**TASK:** Each line of the listing below that includes "agent" should be reported.

**AVAILABLE DATA:**
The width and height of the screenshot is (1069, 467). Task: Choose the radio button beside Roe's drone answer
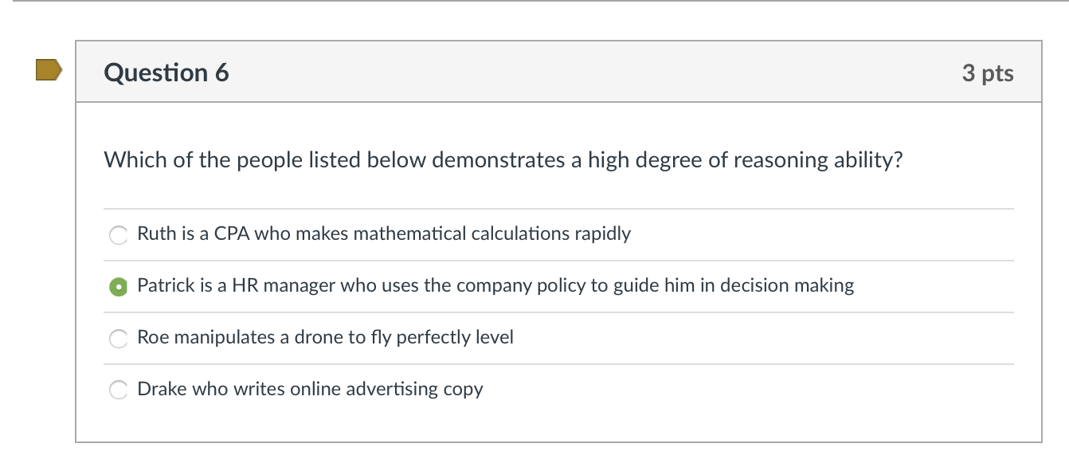119,338
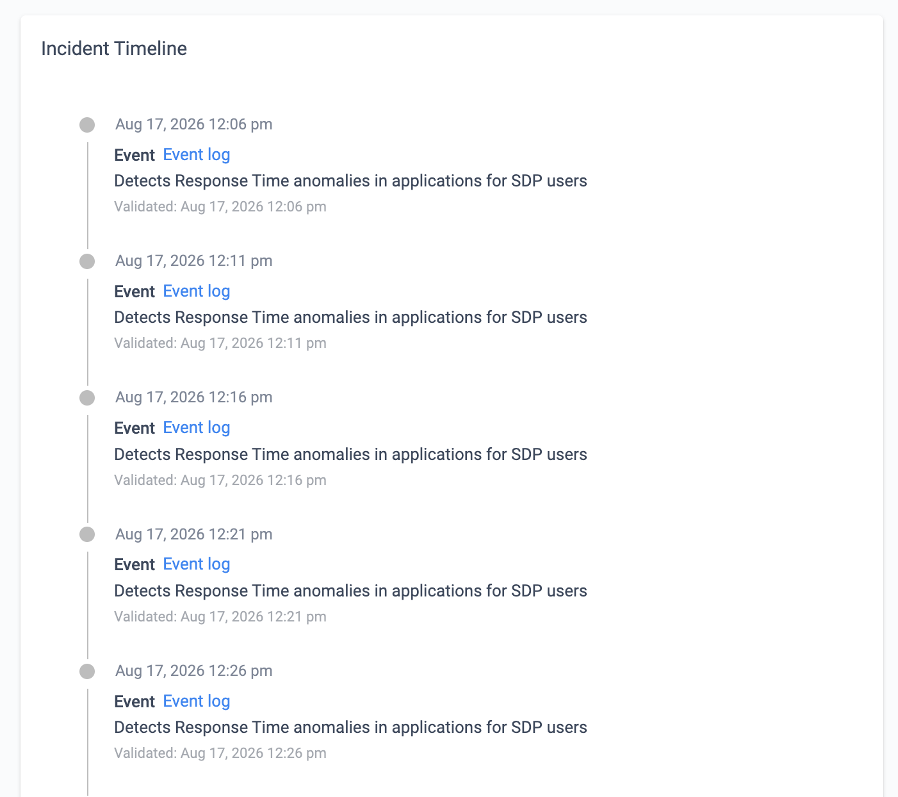Click the timeline dot for 12:21 pm
Viewport: 898px width, 797px height.
point(87,534)
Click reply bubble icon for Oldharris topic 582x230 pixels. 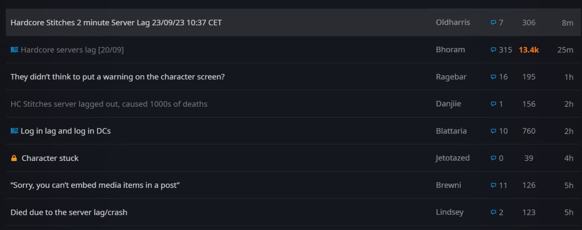pos(493,23)
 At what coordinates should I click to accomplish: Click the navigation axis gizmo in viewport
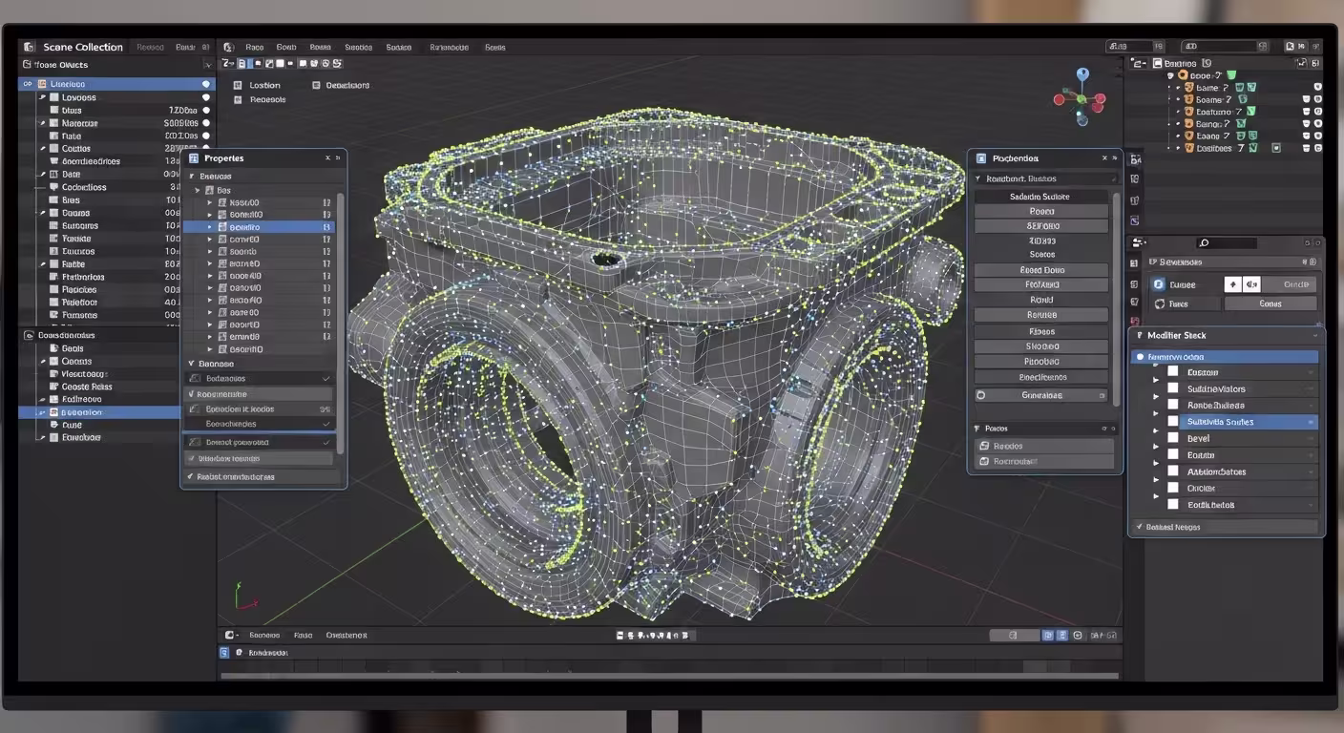pos(1082,98)
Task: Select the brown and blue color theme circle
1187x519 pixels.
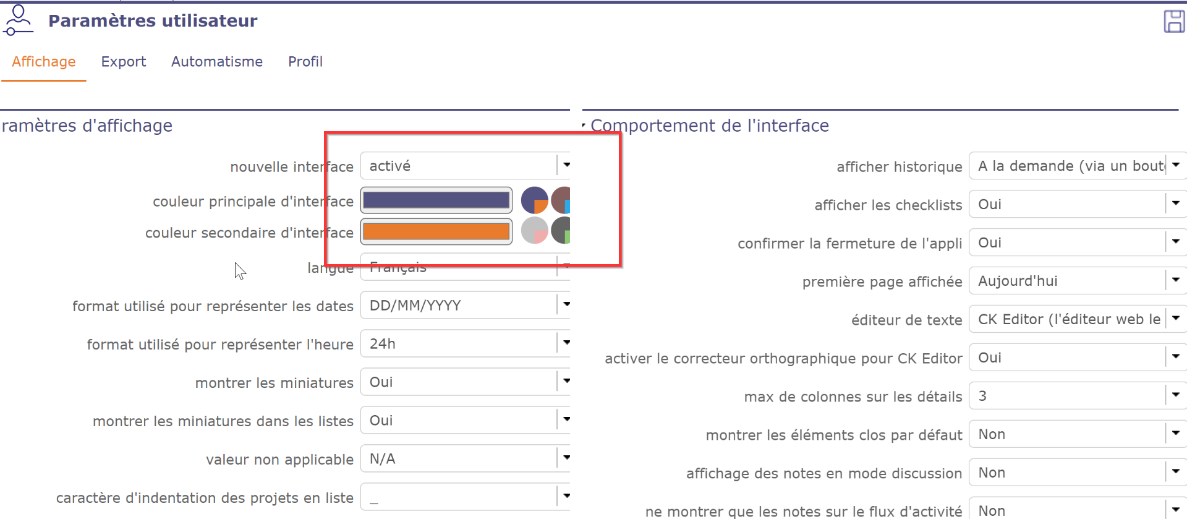Action: coord(561,200)
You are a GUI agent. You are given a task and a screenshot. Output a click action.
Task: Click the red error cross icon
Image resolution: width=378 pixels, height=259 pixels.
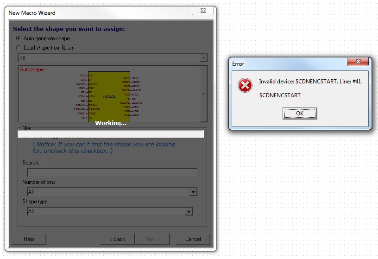pyautogui.click(x=245, y=85)
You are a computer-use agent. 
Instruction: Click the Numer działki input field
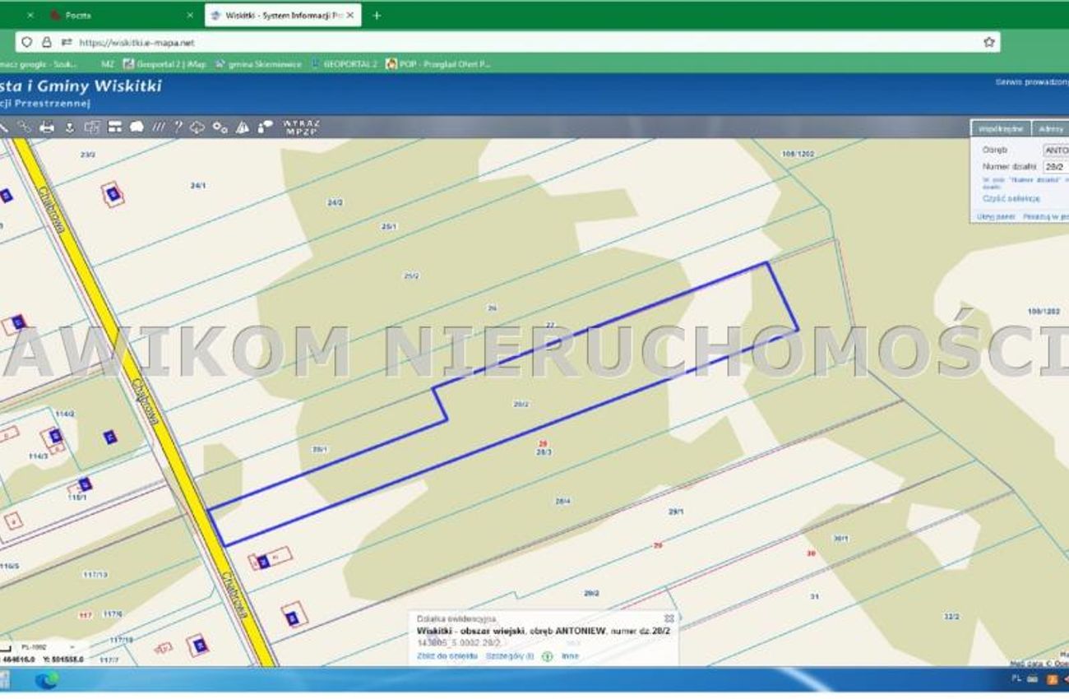[1057, 166]
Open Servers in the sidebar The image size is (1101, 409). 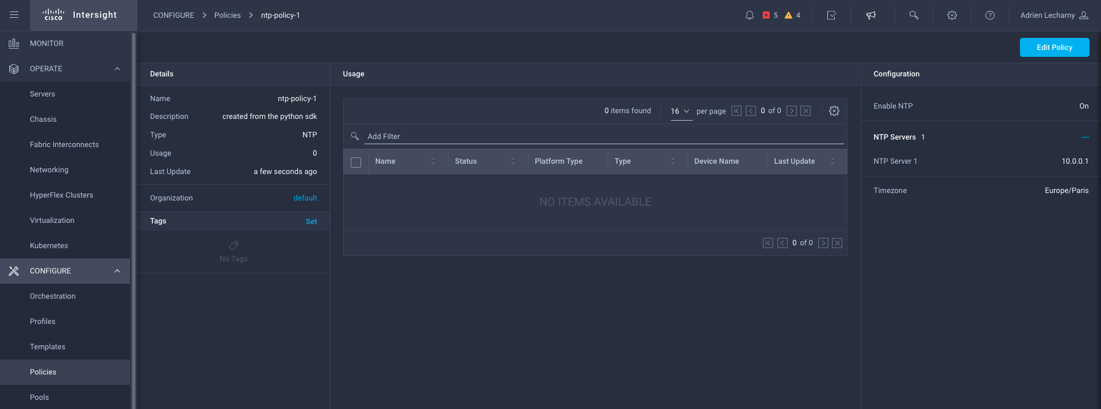click(43, 94)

**YOUR SOLUTION:**
You are a GUI agent. You are given a task and a screenshot. Output a click action.
You are a computer-use agent. 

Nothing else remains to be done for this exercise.